(GIVEN ENTRIES)
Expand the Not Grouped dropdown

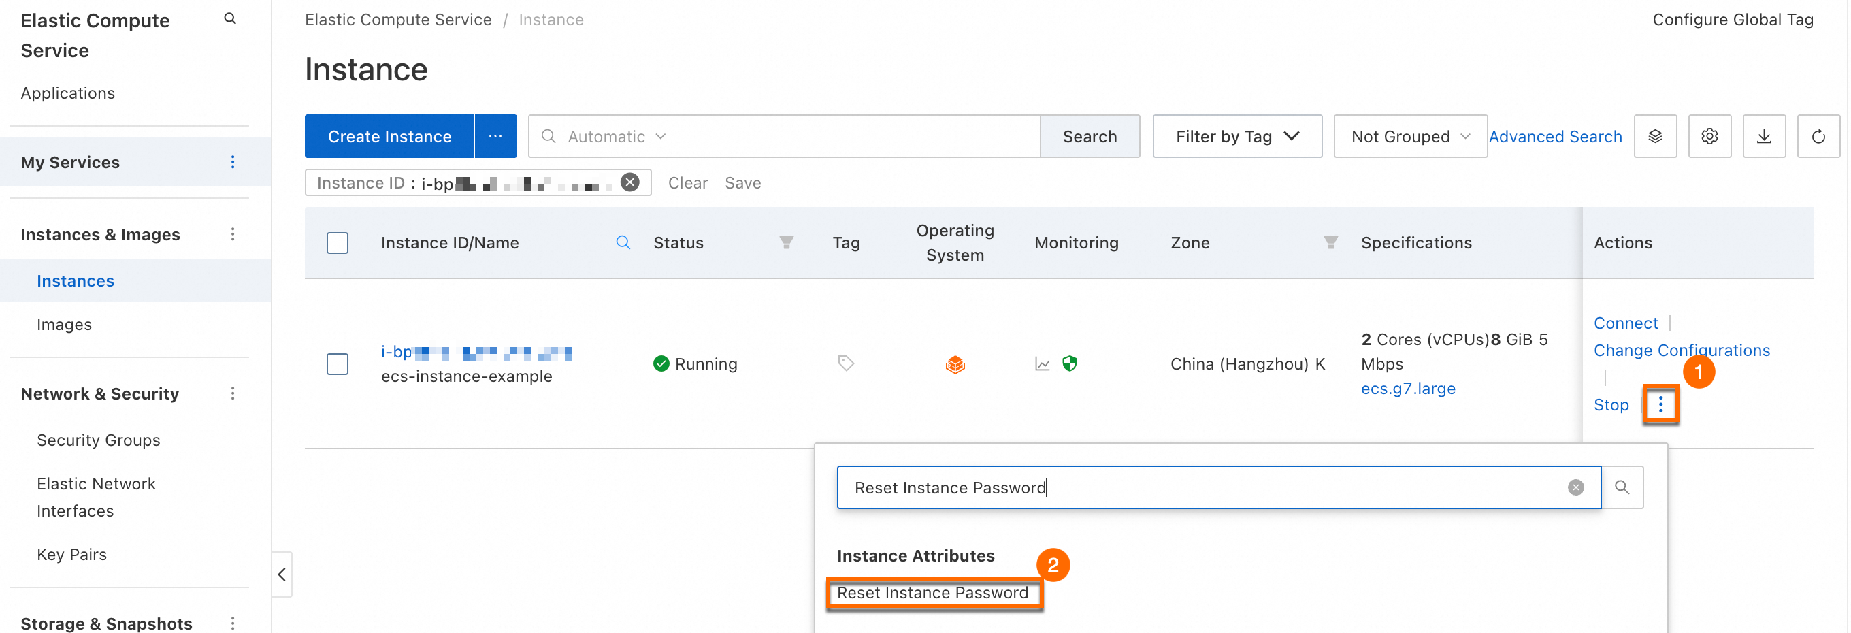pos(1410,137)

...

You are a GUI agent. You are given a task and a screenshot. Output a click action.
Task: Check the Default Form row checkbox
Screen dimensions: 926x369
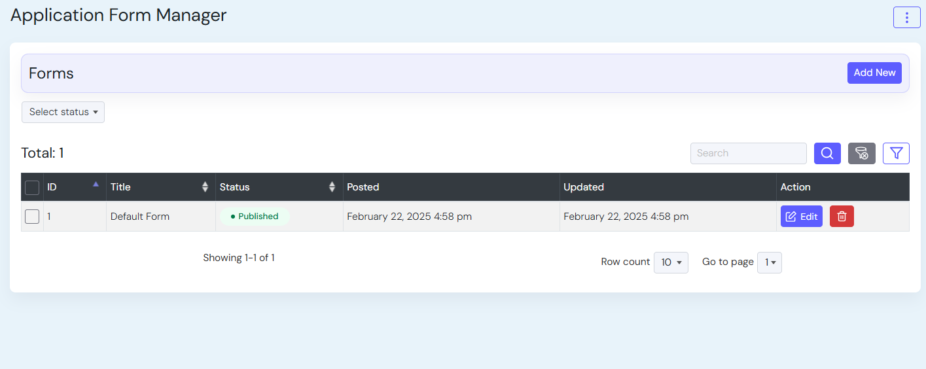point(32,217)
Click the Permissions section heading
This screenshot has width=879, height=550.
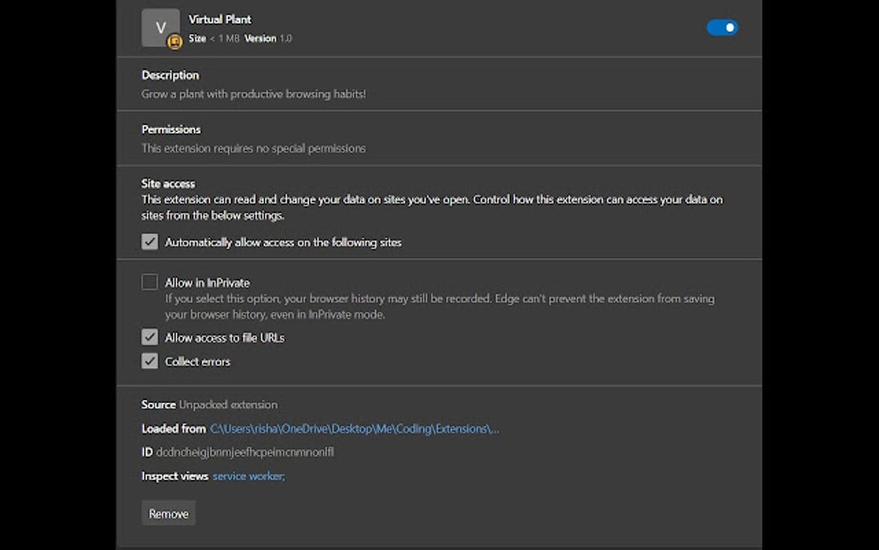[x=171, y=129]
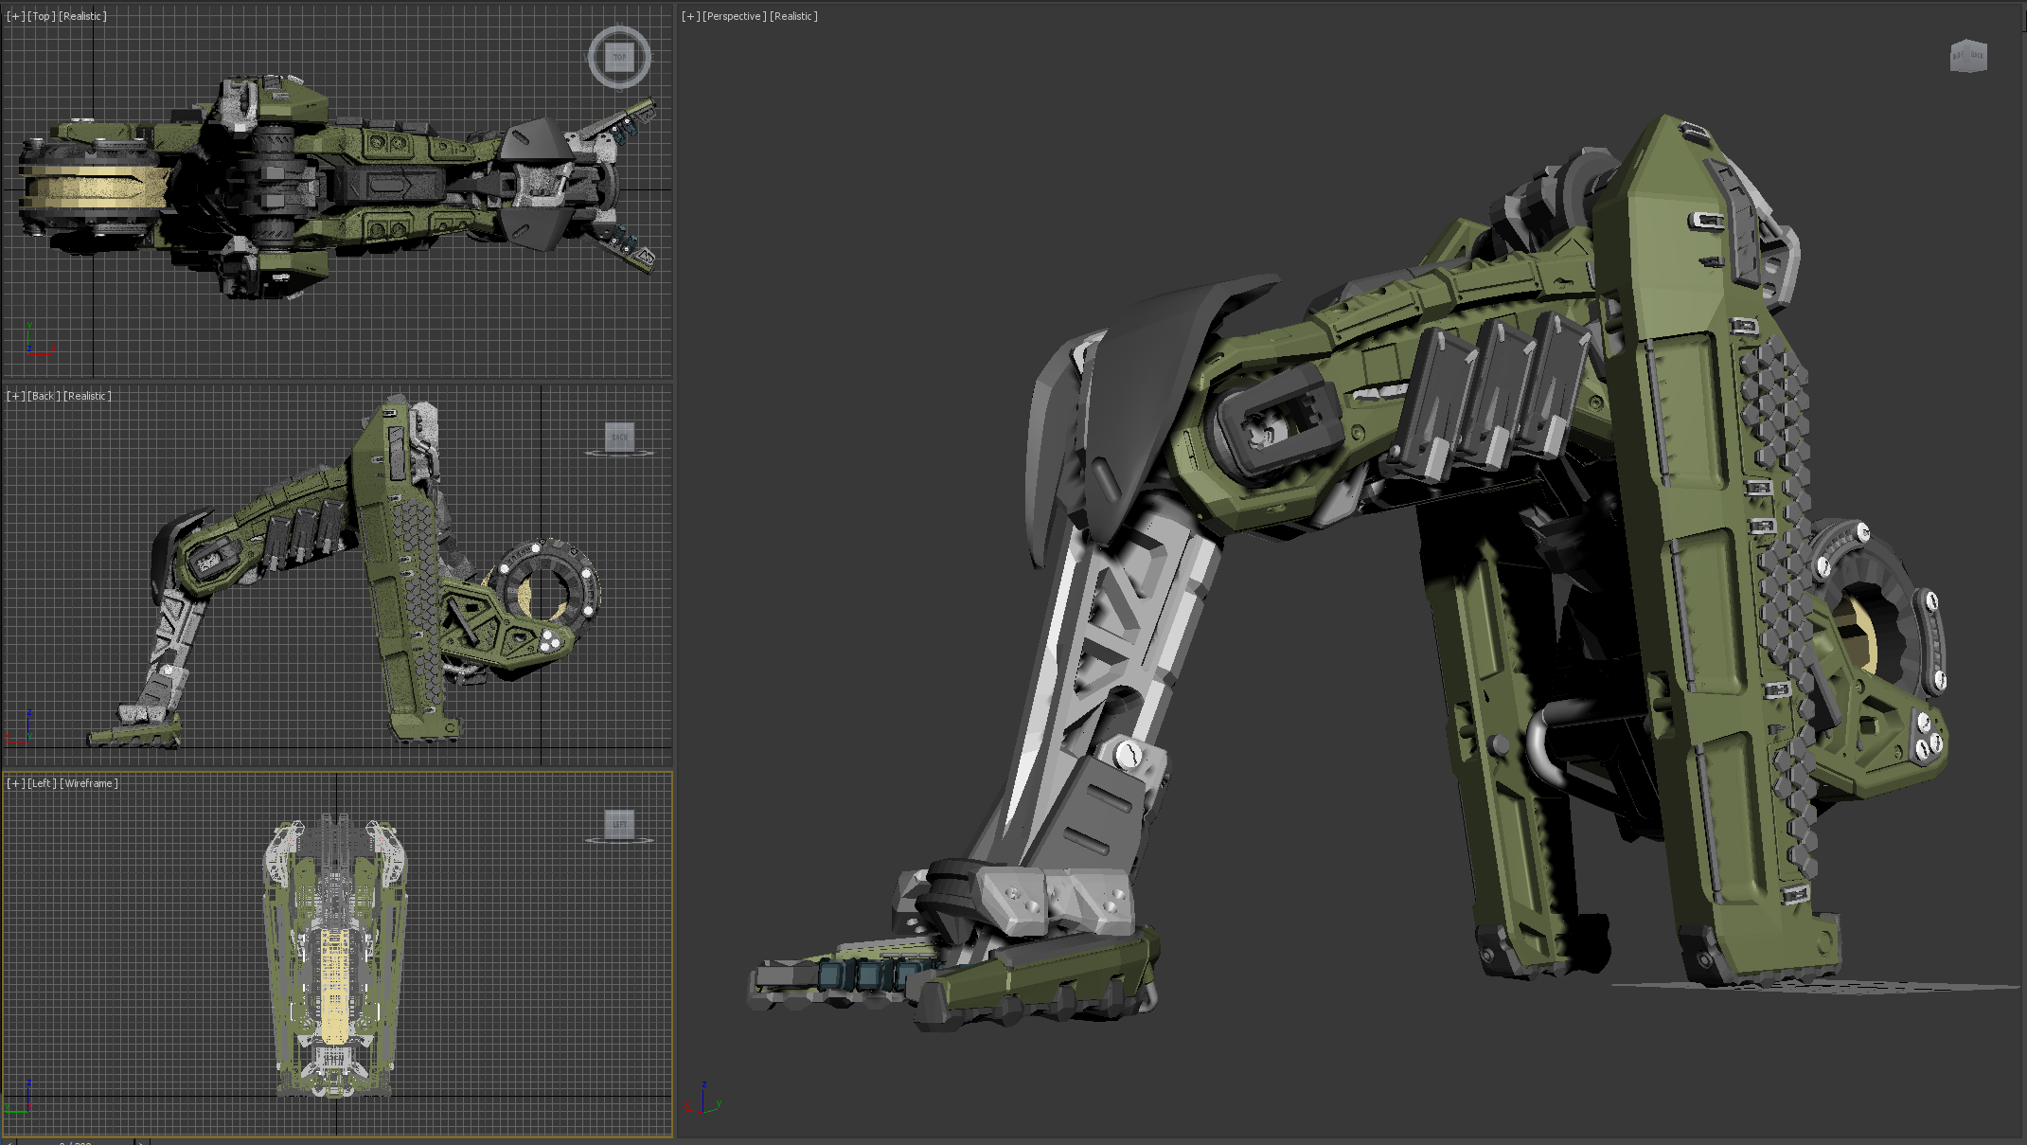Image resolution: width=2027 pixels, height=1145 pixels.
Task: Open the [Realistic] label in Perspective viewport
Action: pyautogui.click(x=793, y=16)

(SHORT TASK) Convert the items from the line containing "You are a GUI" through the line containing "Action: pyautogui.click(x=793, y=16)" into a Markdown table with columns n and Line, one row per line and no rows for blank lines. Leave the pictures out of the table.

(RESPONSE FOR THIS EXERCISE)
| n | Line |
|---|---|
| 1 | You are a GUI agent. You are given a task and a screenshot. Output a click action. |
| 2 | Task: Check the Default Form row checkbox |
| 3 | Screen dimensions: 926x369 |
| 4 | point(32,217) |
| 5 | Click the Permissions section heading |
| 6 | This screenshot has width=879, height=550. |
| 7 | [x=171, y=129] |
| 8 | Image resolution: width=2027 pixels, height=1145 pixels. |
| 9 | Task: Open the [Realistic] label in Perspective viewport |
| 10 | Action: pyautogui.click(x=793, y=16) |